Cet article traite du recensement des principaux sarcophages sculptés trouvés à Arles, essentiellement dans les quartiers des Alyscamps et de Trinquetaille où se trouvaient les nécropoles arlésiennes.
À cause du très grand nombre d'œuvres conservées à Arles, tant dans les nécropoles que dans les lieux de culte du Moyen Âge, une approche historique à la fois quantitative et qualitative est possible, retraçant l'évolution de ces cuves funéraires entre les Ier et VIe siècles. Aujourd'hui encore en dépit des pièces "empruntées"[1] ou cédées, la ville et son Musée de l'Arles antique possèdent la deuxième collection de sarcophages paléochrétiens après celle des musées du Vatican[2].

Les sarcophages[modifier | modifier le code]

Les œuvres funéraires arlésiennes présentent une grande variété de sculptures : personnages, thèmes mythologiques, scènes de chasse et pastorales, compositions narratives et à compter de la fin du IIIe siècle, motifs chrétiens. On constate également des évolutions techniques : simple et double registre, présence de niches, bas-relief et ronde-bosse, etc.
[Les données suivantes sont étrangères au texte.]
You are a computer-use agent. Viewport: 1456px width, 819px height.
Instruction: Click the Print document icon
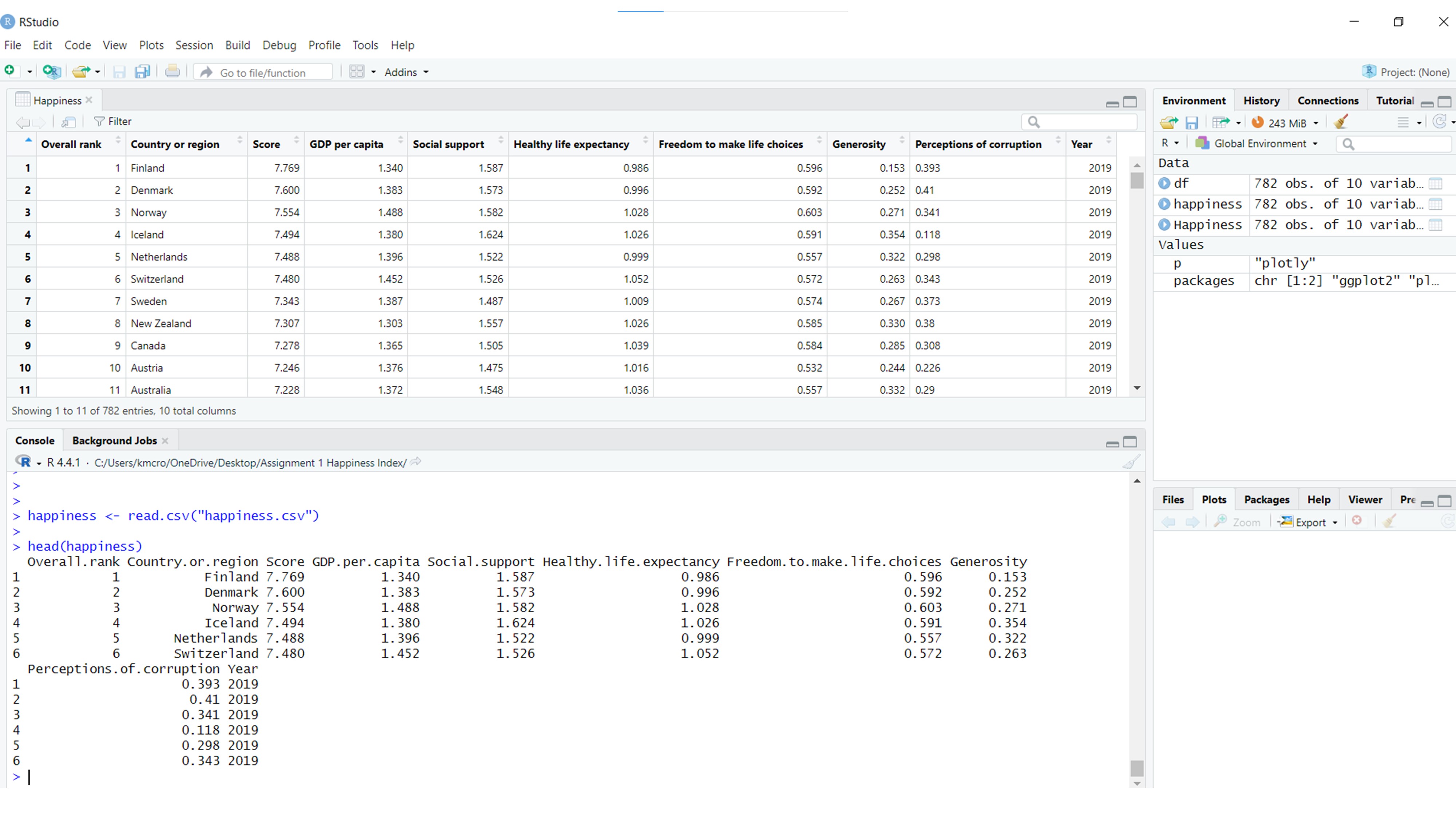click(173, 72)
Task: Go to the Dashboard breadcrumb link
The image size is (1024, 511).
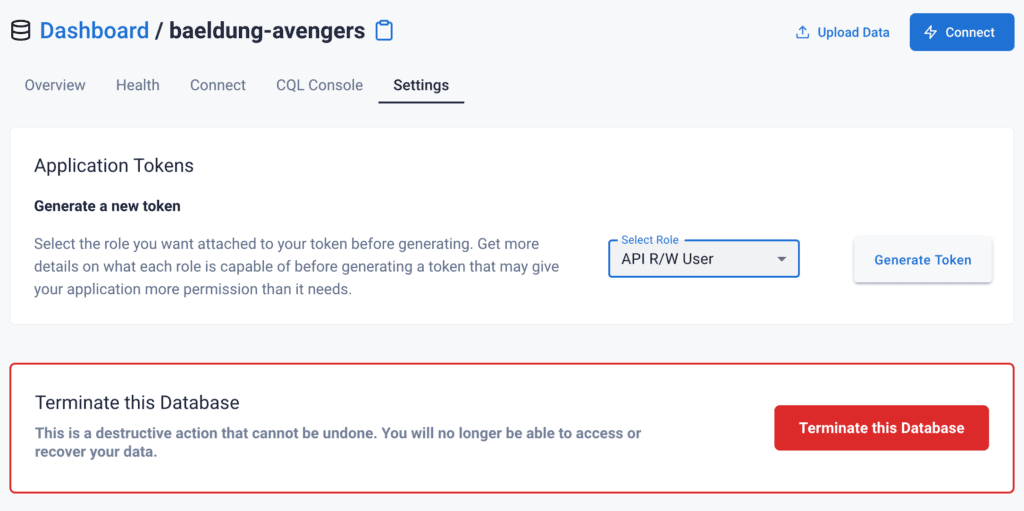Action: 94,31
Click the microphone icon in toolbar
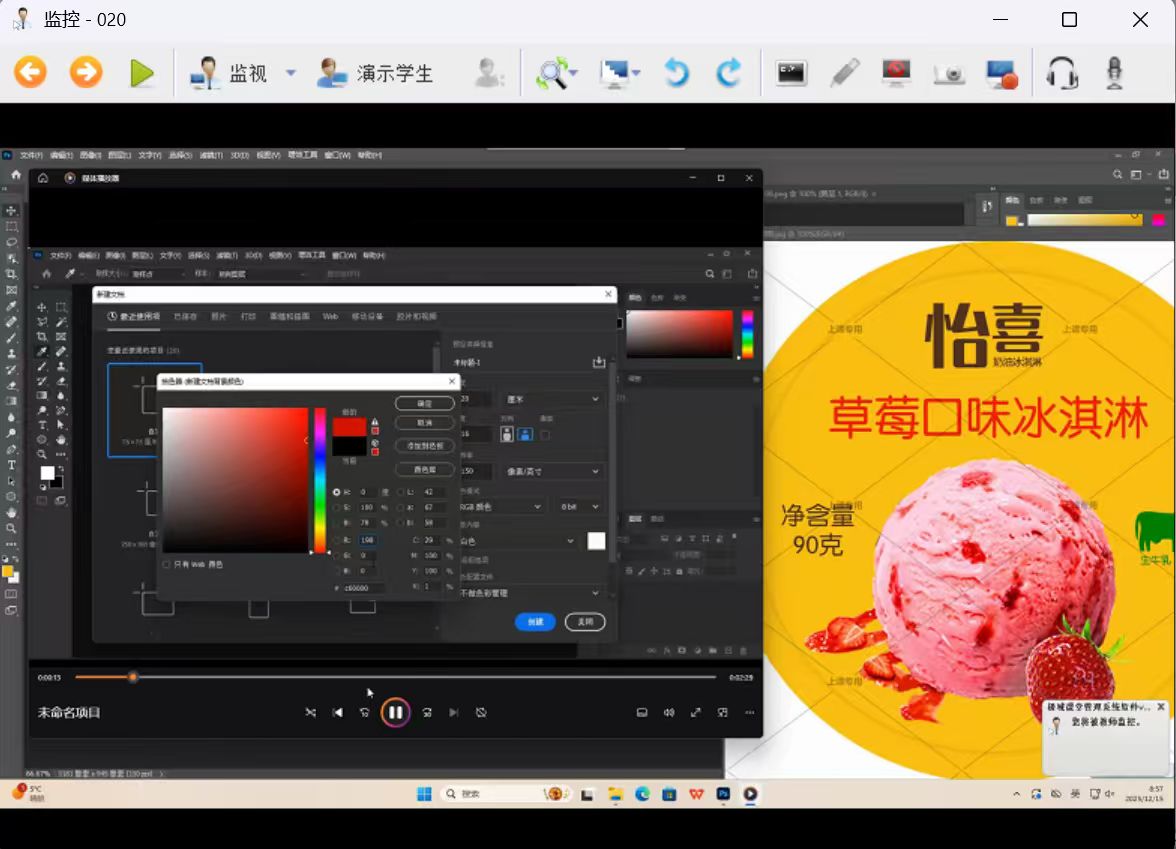The image size is (1176, 849). point(1113,72)
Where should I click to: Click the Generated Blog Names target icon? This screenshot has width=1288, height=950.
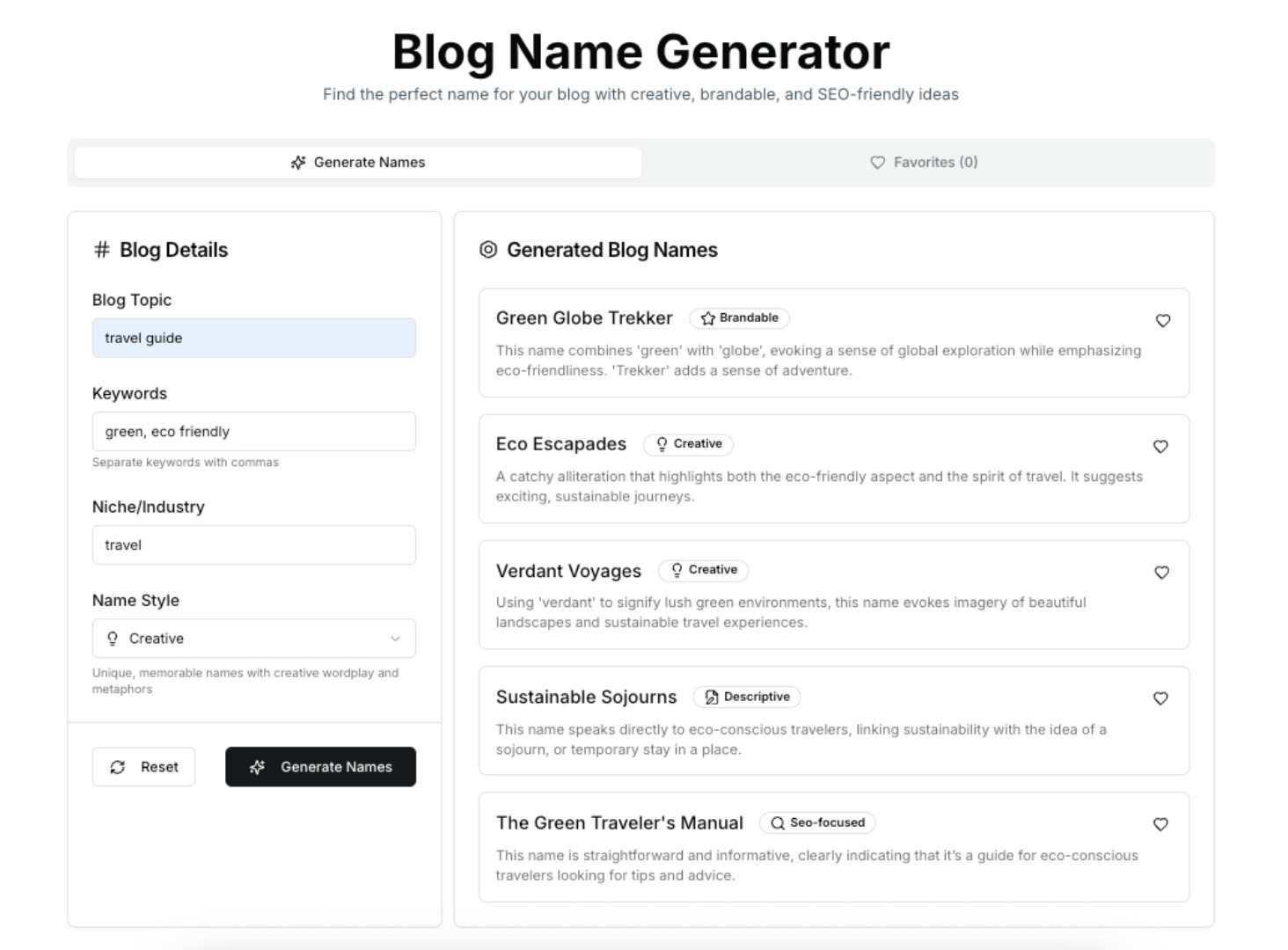(x=488, y=250)
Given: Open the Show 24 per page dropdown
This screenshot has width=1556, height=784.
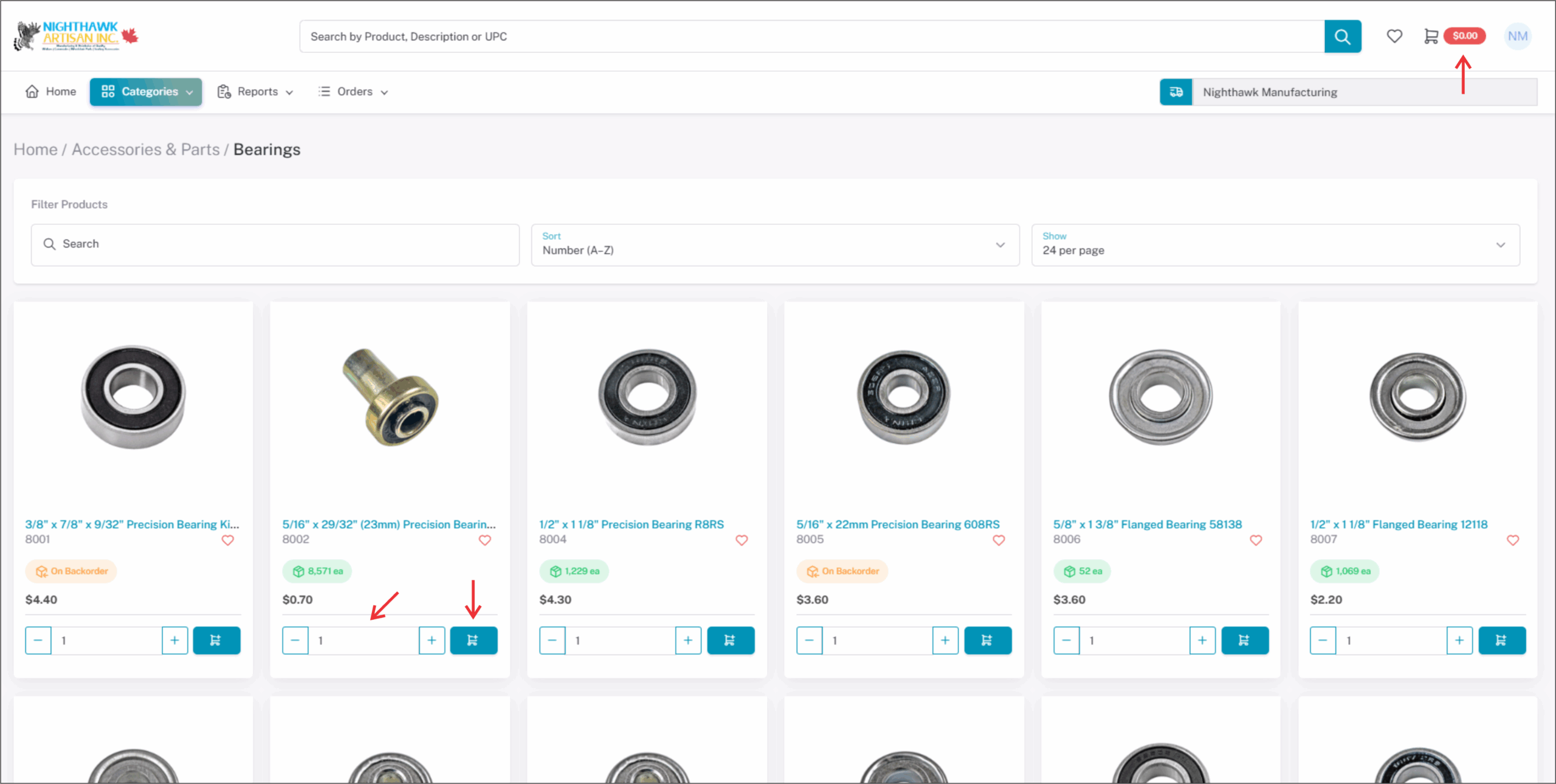Looking at the screenshot, I should pyautogui.click(x=1275, y=244).
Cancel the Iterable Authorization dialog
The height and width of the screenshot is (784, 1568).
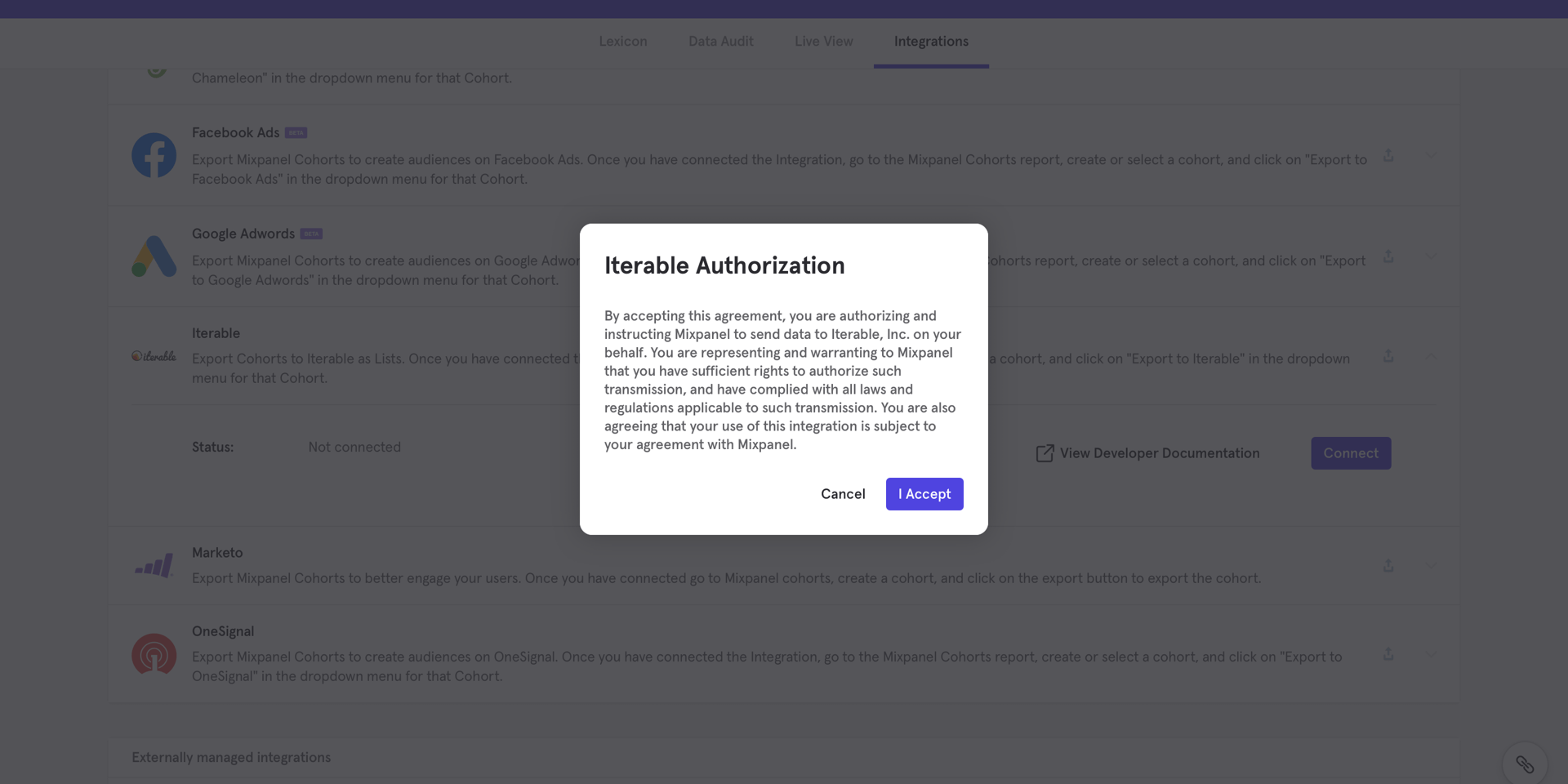843,493
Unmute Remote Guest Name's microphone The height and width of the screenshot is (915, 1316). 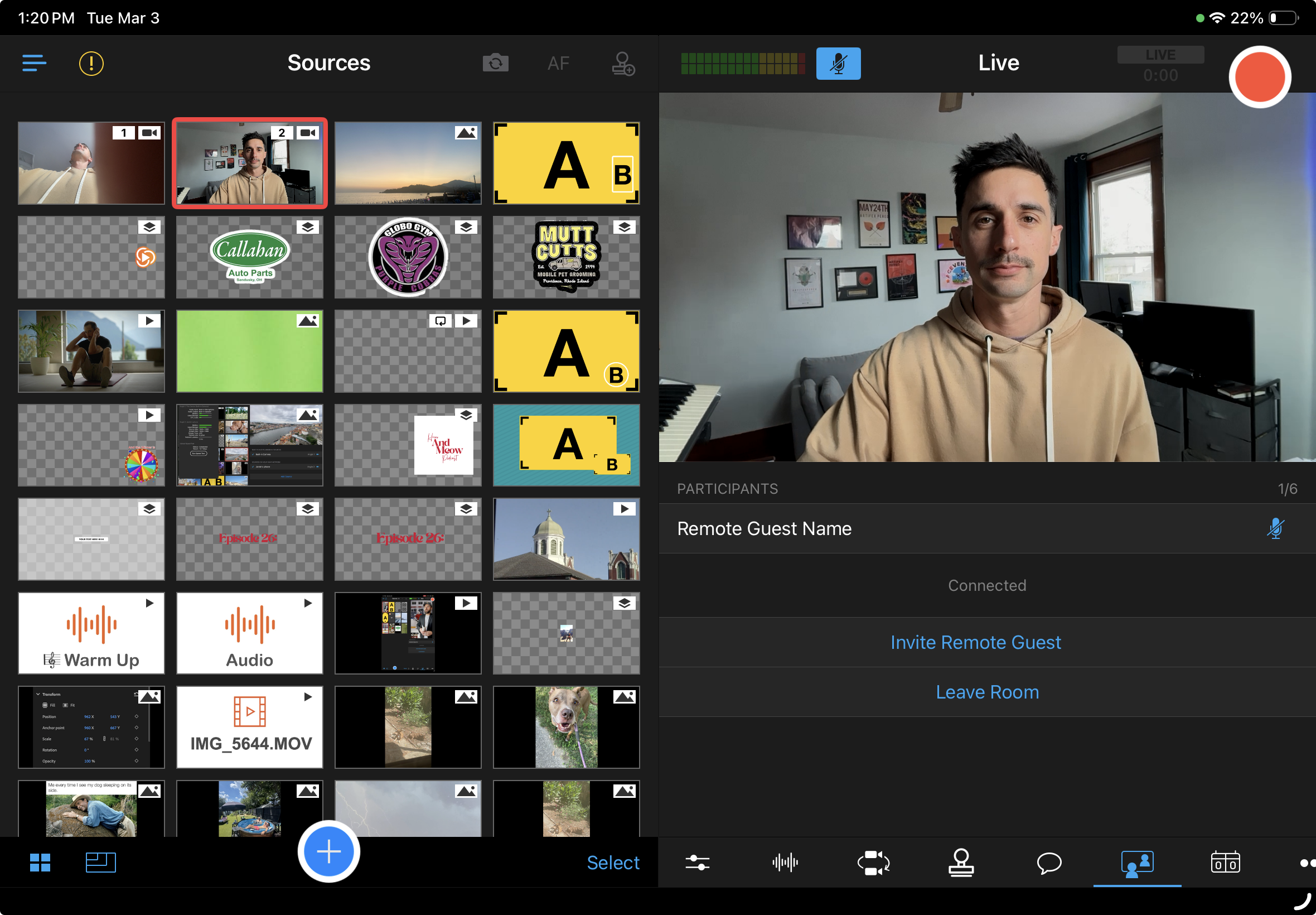[1275, 528]
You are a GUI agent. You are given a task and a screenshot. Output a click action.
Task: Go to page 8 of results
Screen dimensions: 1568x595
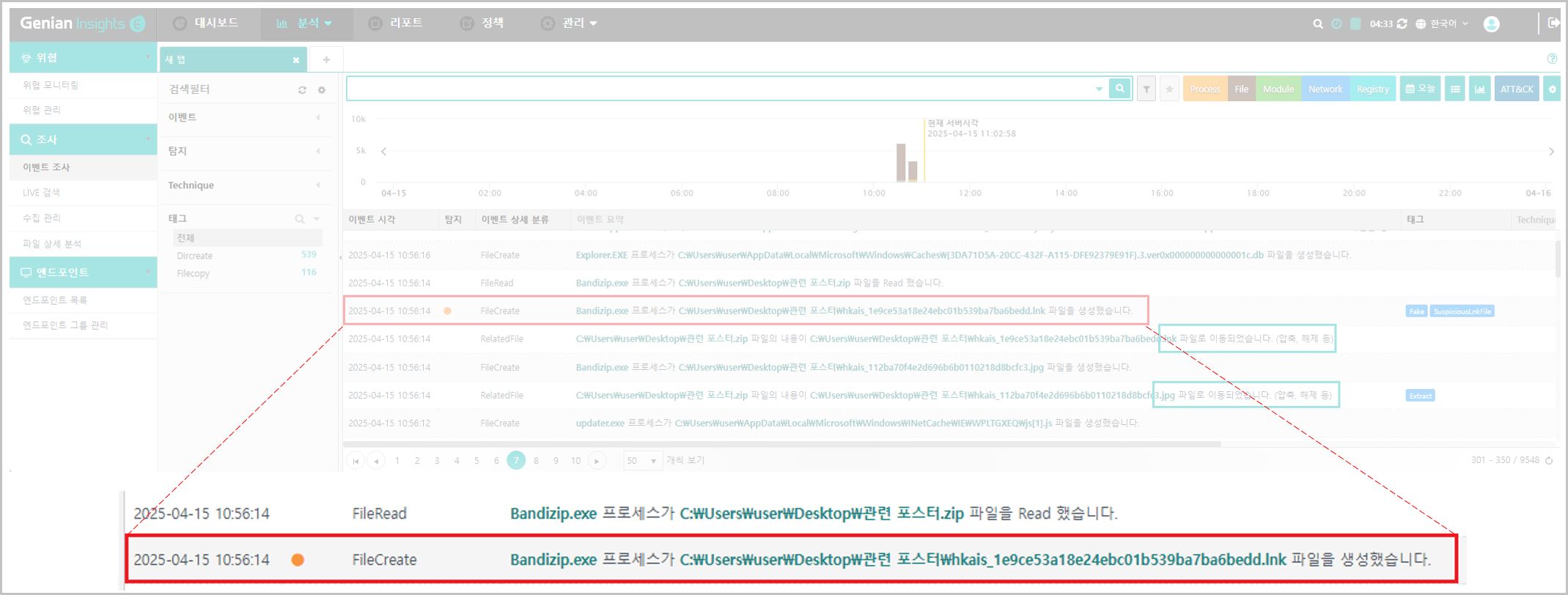pyautogui.click(x=536, y=461)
Au niveau des matériaux, l'évolution de cette sculpture funéraire montre un usage quasi-exclusif de la pierre locale (calcaire tendre de Fontvieille) au Ier siècle, puis aux IIe et IIIe siècles, un engouement pour le marbre souvent de Proconnèse ou d'Orient avec des imitations en calcaire, et au IVe siècle un effacement de la pierre de Fontvieille. Ceci ne concerne que les ouvrages sculptés et non point la masse des sarcophages.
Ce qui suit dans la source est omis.